Our CD4 and CD8 T-cell depletion experiments with X31-primed mice indicated that T cells are crucial components of heterosubtypic immunity against the 2009 pandemic influenza virus. Furthermore, CD4 and CD8 T cells contributed equally to protection against 2009 pandemic H1N1 infection. These data are in line with our previous studies and other earlier studies showing that both CD4 and CD8 cells can provide protection against influenza virus infection (7
). Cross-reactive CD8 protection was also illustrated by Skountzou et al. (34
) by the use of priming with their CA/09 virus and rechallenge with A/FM/1/47 or A/Aichi/2/68 virus. We did not perform a T-cell depletion study with PR8-primed mice, but since PR8 and X31 share the same six internal proteins that are major targets of T-cell responses, we believe that the protective effect of CD4 and CD8 cells seen in the X31-primed mice should also be operational in PR8-primed mice after rechallenge.

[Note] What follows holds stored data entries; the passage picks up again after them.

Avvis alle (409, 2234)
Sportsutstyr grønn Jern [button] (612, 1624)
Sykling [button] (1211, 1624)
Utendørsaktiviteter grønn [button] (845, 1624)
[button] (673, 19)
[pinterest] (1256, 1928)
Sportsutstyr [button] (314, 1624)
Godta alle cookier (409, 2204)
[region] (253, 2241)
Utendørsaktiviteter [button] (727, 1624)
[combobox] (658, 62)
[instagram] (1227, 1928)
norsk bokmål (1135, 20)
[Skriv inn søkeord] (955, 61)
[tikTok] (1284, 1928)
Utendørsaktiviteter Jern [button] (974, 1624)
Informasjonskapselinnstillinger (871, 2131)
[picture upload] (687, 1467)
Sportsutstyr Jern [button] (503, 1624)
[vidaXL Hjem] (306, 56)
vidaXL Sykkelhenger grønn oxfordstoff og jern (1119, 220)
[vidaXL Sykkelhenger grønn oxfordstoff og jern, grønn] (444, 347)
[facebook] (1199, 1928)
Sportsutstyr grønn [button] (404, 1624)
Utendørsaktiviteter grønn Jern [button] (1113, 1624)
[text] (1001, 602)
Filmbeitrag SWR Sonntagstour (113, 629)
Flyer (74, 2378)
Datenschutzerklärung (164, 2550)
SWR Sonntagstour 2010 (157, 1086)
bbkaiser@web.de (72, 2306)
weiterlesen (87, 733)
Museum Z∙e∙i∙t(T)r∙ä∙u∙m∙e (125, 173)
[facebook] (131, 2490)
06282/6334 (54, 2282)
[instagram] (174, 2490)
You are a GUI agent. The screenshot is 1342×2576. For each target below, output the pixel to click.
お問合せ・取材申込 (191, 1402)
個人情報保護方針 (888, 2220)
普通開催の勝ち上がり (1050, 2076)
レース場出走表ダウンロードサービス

The protection of NC/99 (H1N1)-primed mice from lethal challenge with CA/E3/09 virus is interesting. The NC/99 virus was continuously used in seasonal influenza vaccines for several years. Recent reports of surveillance data indicated that at least partial levels of protection against the recent pandemic H1N1 virus are associated with prior vaccination with seasonal influenza vaccines (16
). Since in our hands there was no observed neutralization activity or protection by sera from NC/99-primed mice against CA/E3/09 virus, we speculate that the general population having previously received seasonal influenza vaccines containing NC/99 virus could possibly harbor some level of T-cell immunity that might help to reduce disease severity during 2009 pandemic influenza infection.
In summary, our study provides direct evidence that preexisting T-cell immunity could contribute to protection from 2009 pandemic H1N1 infection. Seasonal influenza vaccination that can induce T-cell immunity would be beneficial for current and future pandemic occurrences.